あ、さっき見覚えないなって思ってた人だ。
……立つと背丈でかいな?!
「美馬修二と申します!昨年転職しての中途入社なので新人ですが二十四歳です。営業部では顧客管理の事務仕事をしており、あまり顔を出してなかったので初めての方がほとんどかと思います。慣れないことも多くご迷惑をお掛けするかと思いますが、ご指導ご鞭撻のほどよろしくお願いいたします!」
そこかしこから拍手が起こり、俺も慌てて手を叩く。
とてもしっかりとした好青年で多田の後釜なんて言ったら失礼なくらいだ。
それに何とかいう俳優に似ていて凄くモテそう。
「佐渡、湯井沢、しばらくはお前らの下について事務手続きを学んでもらうことになる。同じ歳だし色々相談にも乗ってやってくれ。よろしくな」
「「はい」」
俺たちの返事に美馬はニコリと微笑み、頭を下げる。
なんという好感度の高さだ。
……だが、湯井沢はこういうタイプはあまり好きではないはず。
人見知りもあるし大丈夫だろうか……。
そっと横を見ると、にっこり笑ってぺこりと頭を下げている。
……大人になったんだな。でもその笑顔は他の人に見せてほしくなかったよ。
モヤモヤとそんな愚にもつかないことを考えているうちに会議は終わり、俺たちは部署に戻った。
午後から先輩方が営業部との同行で外出してしまい、部屋には俺と湯井沢、それに美馬が残されている。

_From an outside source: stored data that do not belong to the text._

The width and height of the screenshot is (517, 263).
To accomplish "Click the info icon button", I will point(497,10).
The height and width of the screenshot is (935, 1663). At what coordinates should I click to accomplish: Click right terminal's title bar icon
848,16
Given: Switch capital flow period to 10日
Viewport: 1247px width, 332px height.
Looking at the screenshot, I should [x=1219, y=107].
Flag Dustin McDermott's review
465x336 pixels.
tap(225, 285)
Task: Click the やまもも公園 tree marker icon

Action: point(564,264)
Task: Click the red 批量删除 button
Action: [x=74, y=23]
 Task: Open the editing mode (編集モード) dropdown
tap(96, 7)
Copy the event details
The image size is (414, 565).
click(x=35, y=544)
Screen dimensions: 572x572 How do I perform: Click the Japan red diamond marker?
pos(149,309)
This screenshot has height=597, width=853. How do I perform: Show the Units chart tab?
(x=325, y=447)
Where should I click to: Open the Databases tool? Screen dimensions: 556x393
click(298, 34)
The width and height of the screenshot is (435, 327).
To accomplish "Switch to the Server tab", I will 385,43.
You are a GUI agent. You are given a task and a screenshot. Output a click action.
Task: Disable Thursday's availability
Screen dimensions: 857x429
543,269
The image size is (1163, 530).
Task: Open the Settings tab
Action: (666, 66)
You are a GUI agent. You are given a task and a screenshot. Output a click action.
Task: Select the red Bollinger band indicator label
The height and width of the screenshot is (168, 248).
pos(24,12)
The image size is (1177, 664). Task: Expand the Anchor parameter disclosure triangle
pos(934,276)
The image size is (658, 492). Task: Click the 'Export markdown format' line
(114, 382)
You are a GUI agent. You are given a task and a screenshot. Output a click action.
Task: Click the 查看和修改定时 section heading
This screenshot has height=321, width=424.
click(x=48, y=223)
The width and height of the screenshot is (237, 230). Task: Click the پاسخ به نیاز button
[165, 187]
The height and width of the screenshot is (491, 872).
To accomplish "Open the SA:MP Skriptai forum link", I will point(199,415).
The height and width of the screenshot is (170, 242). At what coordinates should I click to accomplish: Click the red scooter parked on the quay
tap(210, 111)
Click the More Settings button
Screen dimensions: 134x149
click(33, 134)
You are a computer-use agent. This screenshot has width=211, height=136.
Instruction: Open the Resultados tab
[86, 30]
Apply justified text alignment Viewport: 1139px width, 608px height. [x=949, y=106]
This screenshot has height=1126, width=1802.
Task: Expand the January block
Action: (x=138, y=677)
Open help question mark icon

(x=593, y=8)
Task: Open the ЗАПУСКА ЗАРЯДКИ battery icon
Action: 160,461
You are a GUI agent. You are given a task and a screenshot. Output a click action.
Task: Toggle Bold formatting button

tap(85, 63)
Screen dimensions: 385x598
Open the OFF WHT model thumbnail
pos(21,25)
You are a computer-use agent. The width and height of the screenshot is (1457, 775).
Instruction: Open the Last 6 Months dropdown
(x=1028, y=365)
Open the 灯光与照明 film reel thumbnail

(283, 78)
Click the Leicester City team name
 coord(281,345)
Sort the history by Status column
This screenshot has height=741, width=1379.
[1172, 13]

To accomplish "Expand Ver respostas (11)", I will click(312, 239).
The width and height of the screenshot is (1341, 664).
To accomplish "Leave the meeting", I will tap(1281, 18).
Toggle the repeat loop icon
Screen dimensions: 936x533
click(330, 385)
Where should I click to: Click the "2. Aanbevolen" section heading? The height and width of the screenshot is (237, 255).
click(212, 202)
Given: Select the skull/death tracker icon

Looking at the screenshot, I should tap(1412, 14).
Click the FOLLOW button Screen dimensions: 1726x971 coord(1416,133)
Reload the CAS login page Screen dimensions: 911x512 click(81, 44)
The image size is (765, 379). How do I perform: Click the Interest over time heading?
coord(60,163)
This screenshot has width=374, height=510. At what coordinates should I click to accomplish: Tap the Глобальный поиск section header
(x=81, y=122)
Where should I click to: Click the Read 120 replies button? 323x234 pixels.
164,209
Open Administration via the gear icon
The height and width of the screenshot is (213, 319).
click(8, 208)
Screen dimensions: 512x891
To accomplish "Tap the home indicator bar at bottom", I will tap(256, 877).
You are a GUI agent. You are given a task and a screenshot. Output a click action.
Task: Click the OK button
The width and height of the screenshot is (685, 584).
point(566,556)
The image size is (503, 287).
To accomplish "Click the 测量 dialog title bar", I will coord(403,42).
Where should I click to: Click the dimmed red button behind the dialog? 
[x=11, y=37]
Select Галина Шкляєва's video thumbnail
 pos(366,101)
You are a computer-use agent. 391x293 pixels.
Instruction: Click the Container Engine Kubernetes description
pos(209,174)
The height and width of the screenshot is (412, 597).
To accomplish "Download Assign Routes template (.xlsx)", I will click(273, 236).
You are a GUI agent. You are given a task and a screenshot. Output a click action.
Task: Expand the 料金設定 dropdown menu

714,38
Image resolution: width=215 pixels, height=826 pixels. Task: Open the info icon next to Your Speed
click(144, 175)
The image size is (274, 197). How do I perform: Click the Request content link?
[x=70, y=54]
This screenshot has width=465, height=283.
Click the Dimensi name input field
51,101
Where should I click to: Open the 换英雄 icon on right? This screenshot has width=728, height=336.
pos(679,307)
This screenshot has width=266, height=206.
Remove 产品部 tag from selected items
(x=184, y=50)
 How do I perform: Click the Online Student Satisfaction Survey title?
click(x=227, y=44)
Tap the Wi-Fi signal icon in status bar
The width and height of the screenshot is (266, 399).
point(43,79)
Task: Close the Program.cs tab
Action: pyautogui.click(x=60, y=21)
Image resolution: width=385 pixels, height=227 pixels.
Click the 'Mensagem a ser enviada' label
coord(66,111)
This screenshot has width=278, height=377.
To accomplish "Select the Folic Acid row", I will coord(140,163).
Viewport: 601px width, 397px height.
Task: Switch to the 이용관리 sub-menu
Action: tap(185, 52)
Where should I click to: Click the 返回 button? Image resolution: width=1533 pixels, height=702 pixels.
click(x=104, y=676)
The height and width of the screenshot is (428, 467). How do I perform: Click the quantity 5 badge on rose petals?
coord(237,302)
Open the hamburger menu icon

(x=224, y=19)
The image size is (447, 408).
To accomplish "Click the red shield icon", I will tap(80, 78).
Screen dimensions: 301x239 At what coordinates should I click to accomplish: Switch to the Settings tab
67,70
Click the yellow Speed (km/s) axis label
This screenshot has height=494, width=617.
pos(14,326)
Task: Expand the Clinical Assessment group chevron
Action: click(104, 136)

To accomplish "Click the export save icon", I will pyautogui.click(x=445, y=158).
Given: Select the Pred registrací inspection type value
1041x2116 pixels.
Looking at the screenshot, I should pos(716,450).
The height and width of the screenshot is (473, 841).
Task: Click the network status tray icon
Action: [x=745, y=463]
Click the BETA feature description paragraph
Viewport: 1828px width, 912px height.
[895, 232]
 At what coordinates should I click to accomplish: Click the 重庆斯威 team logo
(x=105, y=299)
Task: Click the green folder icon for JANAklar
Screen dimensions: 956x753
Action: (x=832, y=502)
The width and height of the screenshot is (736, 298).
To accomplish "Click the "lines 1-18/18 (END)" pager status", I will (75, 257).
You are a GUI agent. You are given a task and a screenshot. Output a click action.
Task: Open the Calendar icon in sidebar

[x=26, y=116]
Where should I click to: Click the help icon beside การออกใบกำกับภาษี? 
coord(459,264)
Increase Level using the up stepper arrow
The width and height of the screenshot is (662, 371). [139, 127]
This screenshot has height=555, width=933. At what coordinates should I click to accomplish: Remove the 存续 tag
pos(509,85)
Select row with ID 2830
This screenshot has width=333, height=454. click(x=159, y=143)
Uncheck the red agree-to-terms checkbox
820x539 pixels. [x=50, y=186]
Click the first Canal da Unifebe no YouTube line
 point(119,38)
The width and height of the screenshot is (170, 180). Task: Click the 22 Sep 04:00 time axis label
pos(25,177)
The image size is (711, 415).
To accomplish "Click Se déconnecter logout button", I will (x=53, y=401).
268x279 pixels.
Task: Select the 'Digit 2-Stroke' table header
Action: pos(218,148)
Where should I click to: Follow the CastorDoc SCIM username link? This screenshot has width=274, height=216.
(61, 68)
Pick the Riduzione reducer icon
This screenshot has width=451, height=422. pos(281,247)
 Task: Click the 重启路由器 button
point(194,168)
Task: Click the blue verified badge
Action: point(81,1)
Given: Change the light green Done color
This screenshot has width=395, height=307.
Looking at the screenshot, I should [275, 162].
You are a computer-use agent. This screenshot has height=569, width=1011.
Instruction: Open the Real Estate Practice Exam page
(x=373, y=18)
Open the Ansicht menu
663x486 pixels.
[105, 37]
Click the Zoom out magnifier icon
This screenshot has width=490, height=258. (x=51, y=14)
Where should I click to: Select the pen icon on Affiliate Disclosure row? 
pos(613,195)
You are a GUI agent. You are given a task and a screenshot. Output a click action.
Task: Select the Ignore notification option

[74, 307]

そして早速書類の作成方法を湯井沢が熱心に教えていた。
あの湯井沢が!
「わかりやすいです先輩」
「先輩はやめて貰えませんか」
「でも教えてもらうんだから先輩です!」
「……湯井沢と呼んでください」
「分かりました、湯井沢さん。じゃあ俺に対しても敬語やめてください。同い年ですし」
「……はい……あ、分かった。じゃあ美馬も敬語なしで」
「ありがとうございます!……少しずつ慣れさせて」
「ああ」
……なんだこれ?
二人の世界か?
俺は苛々としながらキーボードを叩いた。
「これが雛型。全部で二十種類あるから契約によって変えるんだ。そこは綿密に営業と打ち合わせして確認してもらいながら進める」
「はい」
「じゃあこの資料見ながら順番に打ち込んでみて」
「分かりました」
美馬は真剣な顔でパソコンに向き合っている。その横顔は彫りが深くて、美術館の彫刻のようだ。
……何だこのイケメン。
「……どうした?健斗。手が止まってるみたいだけど」
「あ?ああ、いやちょっと考え事だ」
「……湯井沢さん、佐渡さんのこと名前で呼んでるんですか?」
真面目にパソコンに文字を打ち込んでいたはずの美馬がいきなりこちらを向いた。
「ああ、健斗とは幼馴染なんだ」
「なるほど。じゃあ俺のことも修二と呼んでもらえますか?」
「何でだよ!」
しまった。思わず俺の方が突っ込んでしまった。
「仲良さそうで羨ましいんです。俺は中途入社なので同期もおらず営業部でも入力の事務は自分だけで……」
「……」
「……」
こいつ!!
そのイケメンでしゅんとしたらカッコ可哀想じゃないか!
「……いいんじゃないか?湯井沢。修二って呼んであげたら」
「本当ですか?!嬉しいです!」
「僕は返事してないんだけど……」
体育会系特有の人懐っこさで満面の笑みを見せる美馬に、湯井沢も苦笑いをしている。
「じゃあ修二、続きやって」
「はい!」
パソコンに向き直り、大きな手で一心不乱にキーを叩く美馬を見ながら、俺はいい奴が入って来てくれて良かったなと呑気に考えていた。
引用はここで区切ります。